There are conflicting reports about RVO and associated higher risk of myocardial infraction or cerebrovascular event. Although co morbidities have been strongly associated with RVO, there is a difference of opinion regarding associated perceived higher risk of cardiovascular infarction or cerebrovascular event. One study, based on healthcare claims databases from the United States reported an increased incidence rate (incidence rate ratio 1.72, 95% confidence interval 1.27 to 2.34) of cardiovascular disease (CVD) and higher co-morbidities index in RVO,[7] whereas a study from Taiwan did not find increased risk of myocardial infarction in RVO.[8] Therefore, an index which can help estimate the risk of future cardiovascular disease can be useful to guide decisions about preventative treatment for CVD in RVO patients.[9]

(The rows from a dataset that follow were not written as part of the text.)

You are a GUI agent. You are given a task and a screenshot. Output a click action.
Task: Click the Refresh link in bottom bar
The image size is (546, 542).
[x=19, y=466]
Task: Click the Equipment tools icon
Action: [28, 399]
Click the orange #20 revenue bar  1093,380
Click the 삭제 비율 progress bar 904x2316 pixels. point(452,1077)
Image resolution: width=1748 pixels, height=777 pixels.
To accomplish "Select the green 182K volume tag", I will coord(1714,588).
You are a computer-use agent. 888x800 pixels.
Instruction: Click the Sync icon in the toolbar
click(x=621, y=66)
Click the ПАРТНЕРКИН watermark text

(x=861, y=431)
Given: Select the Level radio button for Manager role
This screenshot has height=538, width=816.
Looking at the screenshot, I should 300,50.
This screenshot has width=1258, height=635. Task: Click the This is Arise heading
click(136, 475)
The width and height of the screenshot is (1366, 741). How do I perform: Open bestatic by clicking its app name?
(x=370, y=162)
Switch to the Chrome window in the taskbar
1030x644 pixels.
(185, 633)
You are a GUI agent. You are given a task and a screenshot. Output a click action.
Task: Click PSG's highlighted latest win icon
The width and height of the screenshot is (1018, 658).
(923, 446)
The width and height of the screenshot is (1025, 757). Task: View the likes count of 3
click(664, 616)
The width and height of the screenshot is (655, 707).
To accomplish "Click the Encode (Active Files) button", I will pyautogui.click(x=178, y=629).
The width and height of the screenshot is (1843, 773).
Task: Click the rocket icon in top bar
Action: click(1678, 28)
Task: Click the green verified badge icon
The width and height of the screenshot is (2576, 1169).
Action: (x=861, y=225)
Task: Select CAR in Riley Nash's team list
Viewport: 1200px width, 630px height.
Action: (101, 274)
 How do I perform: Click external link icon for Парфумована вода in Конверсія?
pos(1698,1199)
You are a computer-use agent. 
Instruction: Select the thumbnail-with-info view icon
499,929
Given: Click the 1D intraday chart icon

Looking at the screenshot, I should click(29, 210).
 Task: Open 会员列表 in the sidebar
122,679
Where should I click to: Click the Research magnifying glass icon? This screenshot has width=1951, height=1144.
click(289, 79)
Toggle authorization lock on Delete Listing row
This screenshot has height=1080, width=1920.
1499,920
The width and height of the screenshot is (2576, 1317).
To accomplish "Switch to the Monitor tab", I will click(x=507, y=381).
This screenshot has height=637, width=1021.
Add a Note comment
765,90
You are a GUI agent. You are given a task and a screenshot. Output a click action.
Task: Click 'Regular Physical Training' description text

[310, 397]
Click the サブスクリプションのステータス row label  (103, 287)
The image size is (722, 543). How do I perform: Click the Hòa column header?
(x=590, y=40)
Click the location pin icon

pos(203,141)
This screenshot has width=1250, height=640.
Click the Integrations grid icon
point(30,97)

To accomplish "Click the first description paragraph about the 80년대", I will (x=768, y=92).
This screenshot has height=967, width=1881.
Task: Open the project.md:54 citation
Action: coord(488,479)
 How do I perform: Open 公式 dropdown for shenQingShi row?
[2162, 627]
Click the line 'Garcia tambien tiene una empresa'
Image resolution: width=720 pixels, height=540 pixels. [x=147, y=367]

Advancing age is the most significant risk factor for all types of RVO. However, a large number of younger population also gets diagnosed with this condition. Approximately, 30% of retinal vascular disorders including CRVO, BRVO, and hemicentral retinal vein occlusion are seen in patients younger than 45 years of age.[10] The risk of developing cardiovascular or cerebrovascular events in such persons is unknown. These patients who are in their prime would be greatly interested in knowing the risk. Indices such as CAVI might be of some benefit in predicting the risk in such patients. In conclusion, this novel index needs to be further studied in large populations to establish the causal relationship between increased CAVI and RVO.